The TFlex architecture
Parallelism is nice, but the sad fact is that some programs simply aren't parallelizable. Even if you were to try to run them on a processor like TRIPS, they would end up only using one core at a time. Wouldn't it be nice if you could put a program like that on one core, and use the other 31 cores for other stuff at the same time?
The TFlex architecture, a derivative of TRIPS, does exactly that. It allows you to divide the execution cores into different-sized tiles, and run totally different programs on each tile. So, for example, you could run two programs on two 4x2 tiles, and a third program on the remaining 4x4 block of space.
CPU scheduling is the process of allocating time on processors to programs on a computer. Generally, on computers like you or I would have, there are far fewer processors than there are programs running, so CPU scheduling involves switching between different programs quickly enough that you don't notice, while giving each one a fair share of CPU time. On TFlex, we have the luxury of approaching the problem a bit differently: since we can decide on the fly how many processors we want to have, and what sizes they should be, we can make the simplifying assumption that every program is running simultaenously.
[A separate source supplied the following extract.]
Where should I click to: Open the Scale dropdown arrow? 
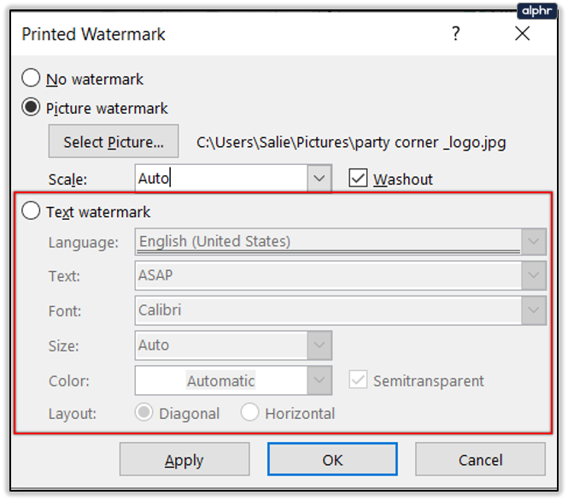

Context switches are fun (unless you're working on a project for OS, and it's due the next day, and the switch to kernel space is just a little bit off and the whole thing crashes when you run it... well, that's another story entirely), but for an experimental system they're not really necessary.
Every program will have slightly different performance characteristics on such a machine - the speed of a program doesn't vary linearly with the size of the tile it's running on, and the relation between performance and tile size varies tremendously. The reconfigurable nature of TFlex, then, adds a whole new dimension to the problem of CPU scheduling.
And that's it for background stuff.
My research project (finally)
My research is focused around power-aware CPU scheduling on the TFlex architecture. System performance isn't the only thing you might want to optimize for with scheduling - on TFlex, you can also schedule running programs to minimize power consumption, since the power consumption of a program varies with tile size. Currently, I'm working on figuring out the relationship between performance and power consumption. If they're strongly correlated, then it makes my life a lot easier, because optimizing for one will also optimize for the other. On the other hand, if there are significant tradeoffs between the two, the problem may turn out to be more interesting.
Once you end up considering both execution speed and power consumption, there are other interesting questions you can ask. For example: "I want to run these programs, within this power budget. How quickly can they run without going over?" On a power-constrained device, running off a battery, this could be a very useful thing to know. My main for this project is to design a CPU scheduler that addresses this problem, and others like it.